◆ **Task goal**: Each line of the data below should be restated exactly, with images left out.
#####
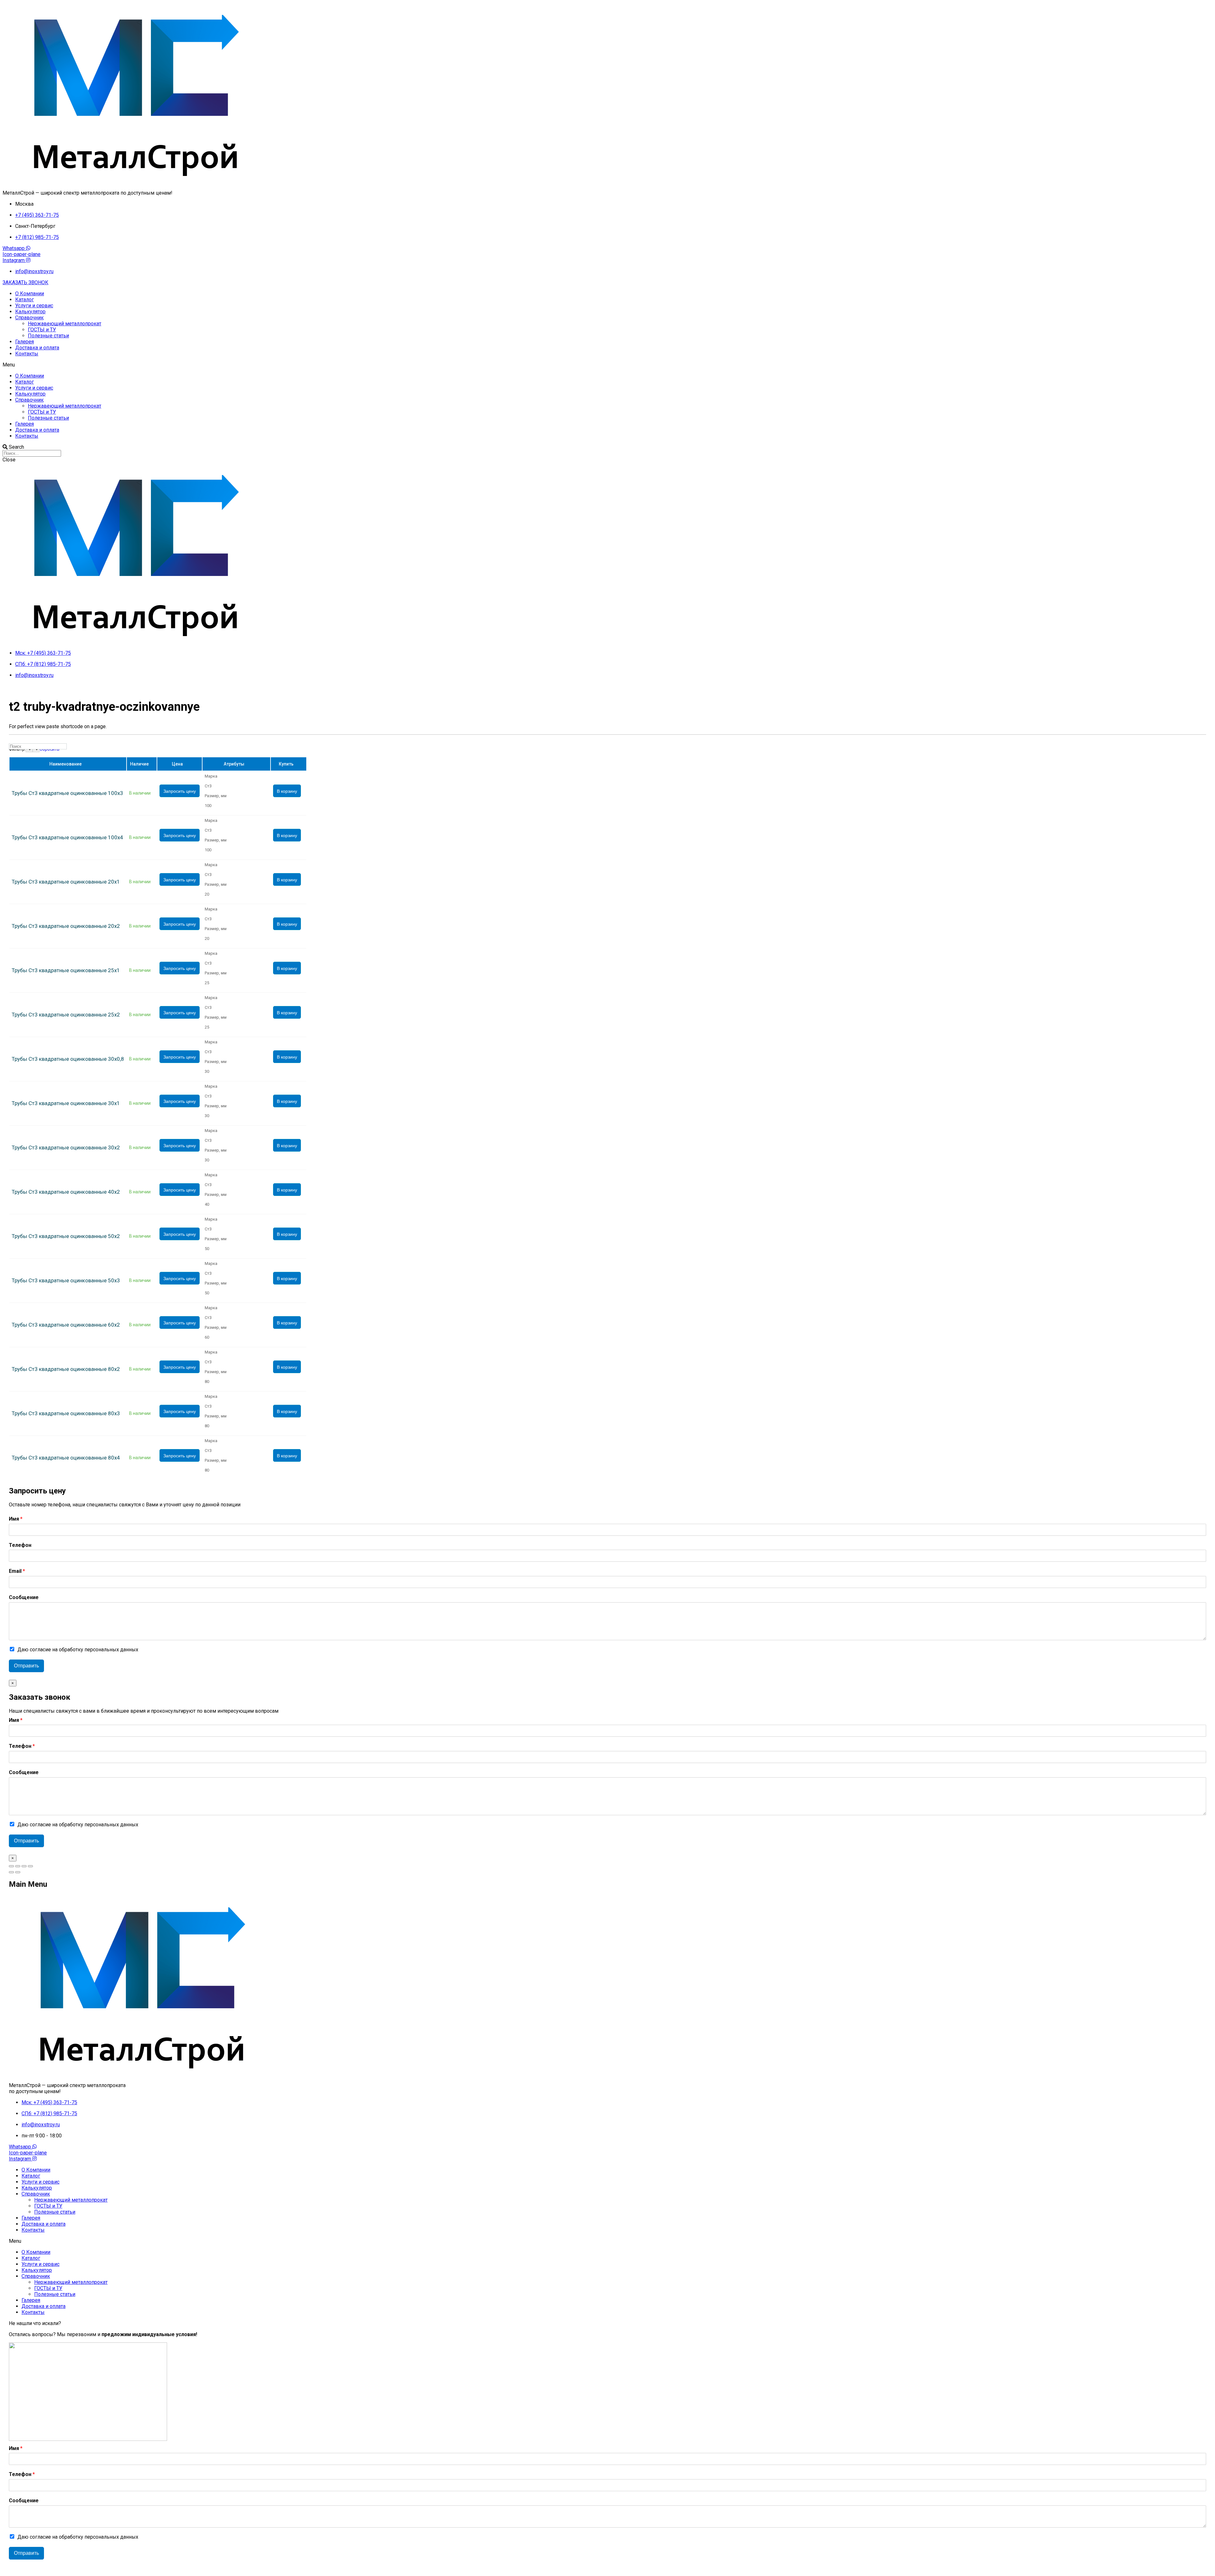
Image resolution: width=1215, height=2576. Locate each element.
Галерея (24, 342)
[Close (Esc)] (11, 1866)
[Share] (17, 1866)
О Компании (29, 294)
#####
◆ **Solution to the exercise**:
Image resolution: width=1215, height=2576. Locate each element.
Галерея (24, 342)
[Close (Esc)] (11, 1866)
[Share] (17, 1866)
О Компании (29, 294)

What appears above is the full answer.